'Durante unos años hemos asistido a una lenta pero constante feminización del consumo', dice el estudio, que indica que el número de mujeres atendidas había ascendido al 44,51 por ciento, mientras que hace una década el 89% de drogadictos eran varones.
Según un estudio realizado en base a las 157.317 personas que se han beneficiado de las 254 asociaciones que forman parte de la UNAD.
Pero no sólo ha variado el sexo del drogodependiente, ahora el perfil de una persona con problema de drogas es 'consumidor de cocaína, estudia o trabaja, y acude a un centro asistencial tras más de 6 años de consumo'.
Ya no se trata de personas marginadas y excluidas socialmente como hace años, ahora sólo hay un 9,95 por ciento que no tiene estudios, agregó el informe.
Según la UNAD, el 23,68 por ciento de las personas atendidas trabaja, el 19,64 por ciento de las personas se declara en paro y el 18,31 por ciento tiene algún tipo de subsidio o renta básica.
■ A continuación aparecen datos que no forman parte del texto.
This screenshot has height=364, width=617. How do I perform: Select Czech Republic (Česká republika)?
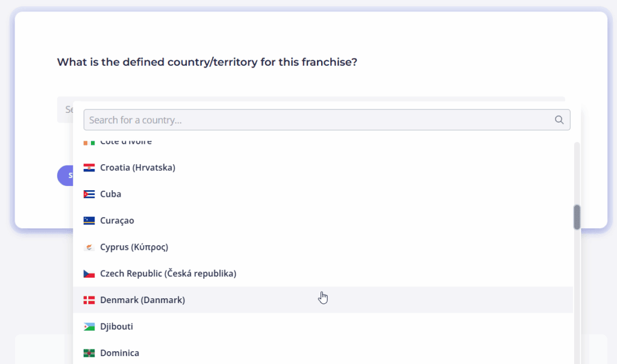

La organización ha notado un pequeño incremento de la heroína (ahora la usa casi un 15% de los drogodependientes), pero la cocaína sigue siendo la mayoritaria. Un 20,93 por ciento sólo consume cocaína y un 14,88 mezcla cocaína y heroína.
Con respecto a las enfermedades contagiosas, un 23,26 por ciento tiene VIH/sida y un 32,56 por ciento hepatitis.